» **TEXT**:
———

TBS-Berater*innen Katja Köhler und Johannes Beckmann über Leiharbeit in Zeiten von Corona

Um die sozialen Auswirkungen der Corona-Krise abzufedern, hat die Bundesregierung das Kurzarbeitergeld auch für Leiharbeitskräfte zugänglich gemacht. Ein Tropfen auf dem heißen Stein. Ein Großteil von ihnen verdient deutlich weniger als die vergleichbare Stammbelegschaft und ist häufig in den unteren Entgeltgruppen eingruppiert. Dies wirkt sich bei Kurzarbeit besonders nachteilig aus, wenn Beschäftigte nur 60 bzw. 67% des Nettoentgelts erhalten. Nicht selten wird eine Aufstockung durch das Jobcenter erforderlich – eine unsichtbare Risikogruppe.
Unterschiede zwischen den Arbeitsbedingungen von Stammbeschäftigten und Leiharbeitskräften äußern sich nicht nur finanziell, sondern auch in den Arbeitszeiten oder Tätigkeiten. Für unbeliebte Schichten oder Tätigkeiten werden in einigen Betrieben Leiharbeitskräfte eingesetzt.

———

» **BEREITGESTELLTES MATERIAL**:
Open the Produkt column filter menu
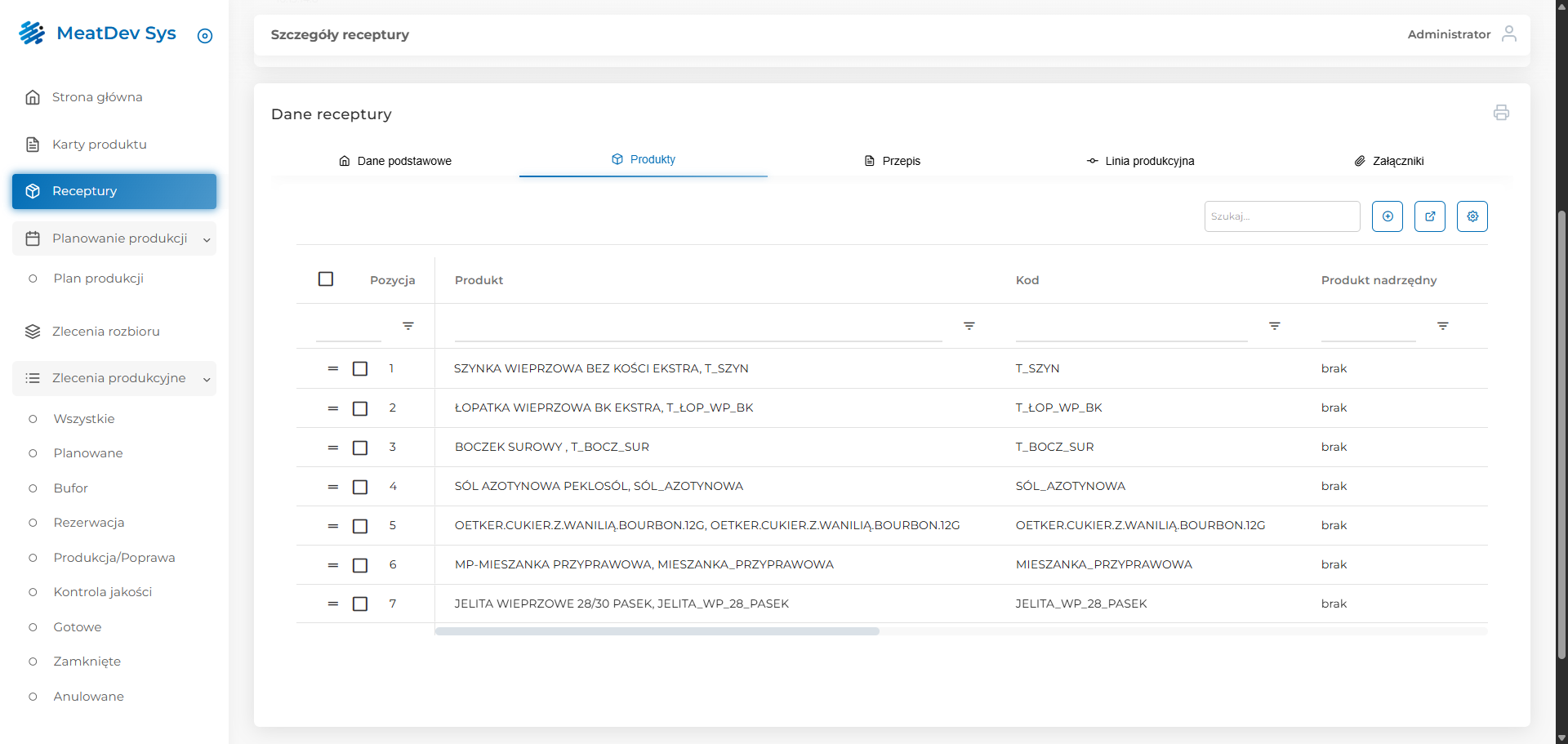The height and width of the screenshot is (744, 1568). click(969, 326)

———

» **AUFGABEN**:
• a. Welchen Anteil des Nettoentgelts erhalten Beschäftigte bei Kurzarbeit laut dem Text über Leiharbeit in Zeiten von Corona?
• b. Gib den Abschnitt aus dem Text über Leiharbeit in Zeiten von Corona von „Unterschiede zwischen den“ bis „Betrieben Leiharbeitskräfte eingesetzt.“ wieder und tausche dabei „Betrieben“ gegen „Unternehmen“ aus.
• c. Führe den Text über Leiharbeit in Zeiten von Corona nach seinem letzten Satz weiter.

» **LÖSUNGEN**:
• a. Sie erhalten 60 bzw. 67 % des Nettoentgelts.

• b.
Unterschiede zwischen den Arbeitsbedingungen von Stammbeschäftigten und Leiharbeitskräften äußern sich nicht nur finanziell, sondern auch in den Arbeitszeiten oder Tätigkeiten. Für unbeliebte Schichten oder Tätigkeiten werden in einigen Unternehmen Leiharbeitskräfte eingesetzt.

• c.
Gute Betriebsratsarbeit bedeutet, Leiharbeitskräften eine Stimme zu geben

Um die Arbeitsbedingungen zu verbessern, können Rahmenbedingungen in einer Betriebsvereinbarung geregelt werden. So können auch in Krisenzeiten soziale Härten abgefedert werden. Interessant sind vor allem folgende Regelungsgegenstände:

  • Begrenzung des Einsatzes
    Leiharbeit dient dazu, Auftragsspitzen abzufedern. Sie darf keine kostenarme, schnelle Lösung der Personalreduktion ohne Sozialauswahl und Abfindungen sein. Deshalb sollten in einer Vereinbarung klare Kriterien für den Einsatzort, die Anzahl und die Dauer der Einsätze definiert sein.
  • Vergütung
    In einer Betriebsvereinbarung kann gleicher Lohn für gleiche Arbeit (Equal Pay) ab dem ersten Tag geregelt werden. Dies hat der Einsatzbetrieb im Überlassungsvertrag mit der Zeitarbeitsfirma zu fixieren. Die höhere Entlohnung führt später auch zu einer verbesserten Bemessung von Kurzarbeiter- oder Arbeitslosengeld.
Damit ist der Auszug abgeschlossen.